Diese bevorstehenden Papstfeierlichkeiten können sich alle Interessierten selber ansehen, denn ARD und ZDF werden sich „brüderlich“ komplett in der Live-Berichterstattung von allen Stationen und Feldgottesdiensten abwechseln.

Wohin nur mit all den Gläubigen?

Das war im Dezember 2010 noch die bange Frage der Badischen Zeitung: „Wohin nur mit all den Gläubigen?“ Von „Heerscharen von Gläubigen“ war die Schreibe, und „Experten rechnen mit 300.000 plus x“.

Aus diesen großen Erwartungen ist man für das Flugfeld in Freiburg mittlerweile auf erwartete 100.000 Besucher herunter und ob die erreicht werden, das ist sehr die Frage. Denn wenn es einerseits auch heißt, das es mittlerweile – für alle Veranstaltungsorte insgesamt - rund 250.000 Anmeldungen vorliegen würden, so hieß es noch vor kurzem: „Noch Zehntausende Tickets für Papstbesuch zu haben.“ Trotz des Einsatzes von vielen Großplakaten mit dem lächelnden Benedikt und dem Text: „Mitfeiern. Miterleben. Jetzt anmelden!“ sind noch nicht einmal 50 Prozent der möglichen Kapazitäten belegt. Und so groß 250.000 auch klingen mag, das sind gerade – obwohl deutschlandweit in allen Bistümern mobilisiert wird - nur gerade ein Prozent der deutschen Katholiken.

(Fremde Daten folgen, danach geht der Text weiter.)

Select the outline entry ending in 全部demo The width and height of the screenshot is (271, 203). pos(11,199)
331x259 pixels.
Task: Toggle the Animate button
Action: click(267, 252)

Da hilft es auch nicht, dass die Nachfrage aus der Seelsorgeeinheit Blumberg angeblich groß sei, wenn sich von den rund 6.000 Katholiken nur 31 Gläubige zur Fahrt nach Freiburg anmelden.

Ebenso gibt es nur wenige Anmeldungen aus dem Ausland. Anfang September waren es deutschlandweit 1.467 Polen, 810 Schweizer und 505 Österreicher.